Dans un mois, le navire de BAT fêtera le quatrième anniversaire de sa première traversée. Même s’il a fallu souquer ferme, les vents se sont vite montrés favorables et, de port en en port, l’accueil fut de plus en plus joyeux et chaleureux. Qui eut crû que la parole des auteurs pouvait déclencher de telles fêtes des mots et qu’ils seraient tant, à chaque escale, à vouloir monter à bord ?...
Depuis deux mois, sans délaisser pour autant le plaisir du cabotage, le navire est devenu transatlantique et commence à croiser dans les eaux internationales… Alors que plusieurs centaines d’auteurs faisaient déjà la fête à son bord, voilà qu’un collectif d’une cinquantaine de corsaires de toutes plumes vient d’envahir le pont, de la poupe à la proue jusqu’à la hune. Et, l’œil rivé à la longue vue, ils sont bien décidés à regarder le monde en face et à lui envoyer par le flanc des bordées de bouteilles à la mer, contre vents et marées !…
Qu’on se rassure les bouteilles auront été préalablement vidées et dégustée, le plaisir étant toujours de mise à bord « des copains d’abord » !
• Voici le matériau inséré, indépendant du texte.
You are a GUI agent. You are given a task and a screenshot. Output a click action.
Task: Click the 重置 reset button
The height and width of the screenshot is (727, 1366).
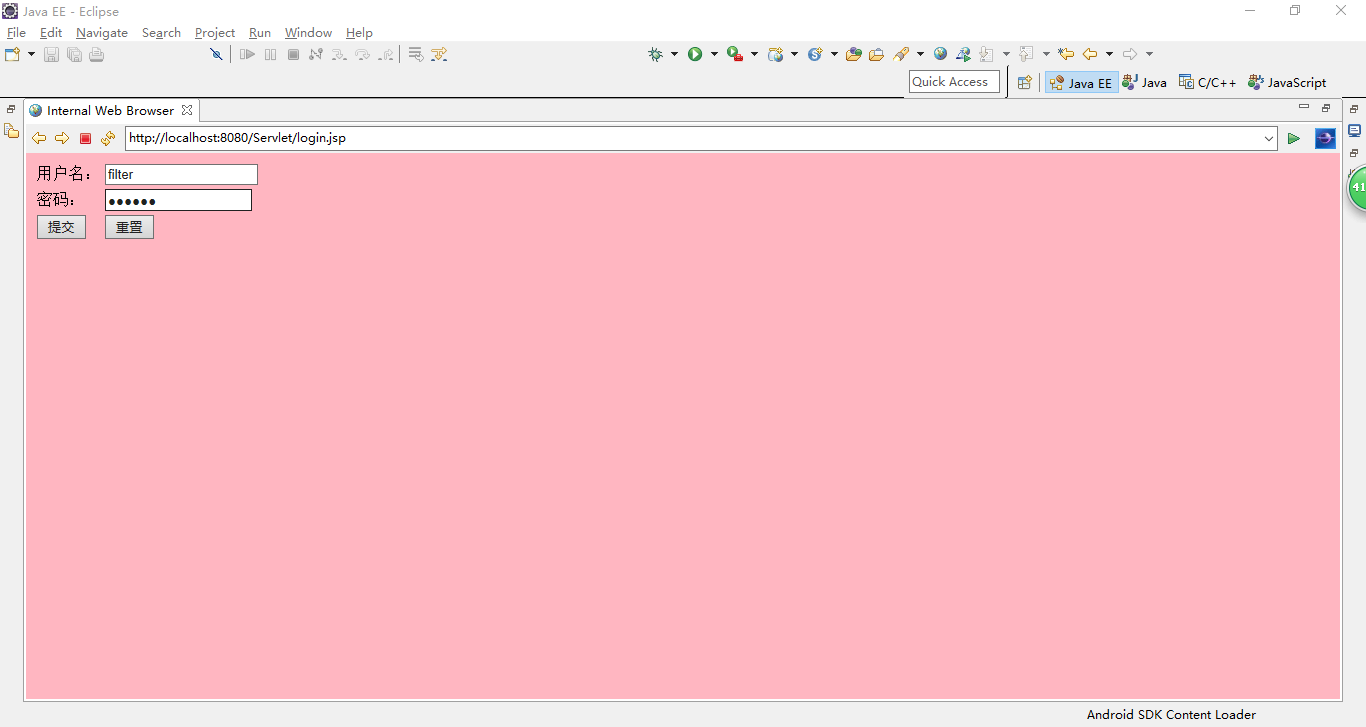(x=129, y=227)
On dira peut-être que le fait de résider depuis plusieurs semaines dans une ville portuaire m’incite à filer la métaphore marine. Peut-être… Mais l’éloignement a aussi ses vertus. Loin des microcosmes et des chapelles, il est plus facile d’apprécier au fil des rencontres inattendues l’impact d’une telle aventure et les liens qu’elle a tissé peu à peu au fil de « la toile »… A La Seyne sur mer aussi, on attend sur le port la prochaine arrivée du BAT… Mais sur la plage des Sablettes des gamins ont déjà récupéré une bouteille échouée sur le sable… Les parents peuvent bien appeler tout leur saoul, ils s’en fichent, les pieds dans l’eau, ils lisent… E la nave va.